─── PROVIDED RECORDS ───

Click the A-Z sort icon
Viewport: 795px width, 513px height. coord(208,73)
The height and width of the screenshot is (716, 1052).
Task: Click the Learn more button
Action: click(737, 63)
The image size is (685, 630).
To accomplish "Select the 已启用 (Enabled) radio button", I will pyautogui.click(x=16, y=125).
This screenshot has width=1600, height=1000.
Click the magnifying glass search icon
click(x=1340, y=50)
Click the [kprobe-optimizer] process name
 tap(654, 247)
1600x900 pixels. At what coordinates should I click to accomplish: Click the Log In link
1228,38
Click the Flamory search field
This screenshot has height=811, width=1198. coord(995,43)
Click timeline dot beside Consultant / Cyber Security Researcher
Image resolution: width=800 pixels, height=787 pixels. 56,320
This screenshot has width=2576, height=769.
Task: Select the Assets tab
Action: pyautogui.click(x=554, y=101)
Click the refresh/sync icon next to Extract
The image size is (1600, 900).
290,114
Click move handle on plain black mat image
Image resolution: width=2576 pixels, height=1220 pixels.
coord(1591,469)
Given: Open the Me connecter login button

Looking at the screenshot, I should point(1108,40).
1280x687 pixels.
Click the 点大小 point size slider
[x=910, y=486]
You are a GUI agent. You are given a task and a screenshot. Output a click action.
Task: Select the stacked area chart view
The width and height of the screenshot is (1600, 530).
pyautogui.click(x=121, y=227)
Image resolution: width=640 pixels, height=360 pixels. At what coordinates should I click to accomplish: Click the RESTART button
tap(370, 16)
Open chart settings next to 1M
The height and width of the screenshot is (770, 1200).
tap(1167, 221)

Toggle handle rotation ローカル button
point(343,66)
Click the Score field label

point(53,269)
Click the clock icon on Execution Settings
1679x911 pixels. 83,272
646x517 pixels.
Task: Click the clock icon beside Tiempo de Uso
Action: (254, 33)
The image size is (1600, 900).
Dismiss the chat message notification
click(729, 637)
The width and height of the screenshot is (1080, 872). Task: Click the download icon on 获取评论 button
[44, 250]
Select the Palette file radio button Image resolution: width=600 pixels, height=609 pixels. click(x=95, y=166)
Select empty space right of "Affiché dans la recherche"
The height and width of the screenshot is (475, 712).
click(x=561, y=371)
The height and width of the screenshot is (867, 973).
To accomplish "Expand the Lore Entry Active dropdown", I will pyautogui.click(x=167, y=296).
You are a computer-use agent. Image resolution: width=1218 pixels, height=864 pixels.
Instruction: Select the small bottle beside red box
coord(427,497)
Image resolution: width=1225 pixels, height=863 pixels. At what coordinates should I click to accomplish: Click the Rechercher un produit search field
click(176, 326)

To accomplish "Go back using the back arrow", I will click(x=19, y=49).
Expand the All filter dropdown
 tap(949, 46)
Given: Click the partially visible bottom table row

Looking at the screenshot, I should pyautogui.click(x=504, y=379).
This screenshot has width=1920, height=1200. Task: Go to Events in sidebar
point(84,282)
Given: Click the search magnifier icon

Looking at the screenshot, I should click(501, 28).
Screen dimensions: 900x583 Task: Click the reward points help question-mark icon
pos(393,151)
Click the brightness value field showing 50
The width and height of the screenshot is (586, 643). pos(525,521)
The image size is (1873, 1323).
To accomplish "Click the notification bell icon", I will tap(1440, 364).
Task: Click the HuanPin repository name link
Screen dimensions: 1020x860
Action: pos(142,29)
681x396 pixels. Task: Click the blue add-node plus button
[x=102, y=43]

───

→ **TASK DETAILS**
Could you copy out the data lines between the one containing "Click the Score field label" and the one containing "click(729, 637)", both included, with no changes?

→ **EXPECTED ANSWER**
Click the Score field label

point(53,269)
Click the clock icon on Execution Settings
1679x911 pixels. 83,272
646x517 pixels.
Task: Click the clock icon beside Tiempo de Uso
Action: (254, 33)
The image size is (1600, 900).
Dismiss the chat message notification
click(729, 637)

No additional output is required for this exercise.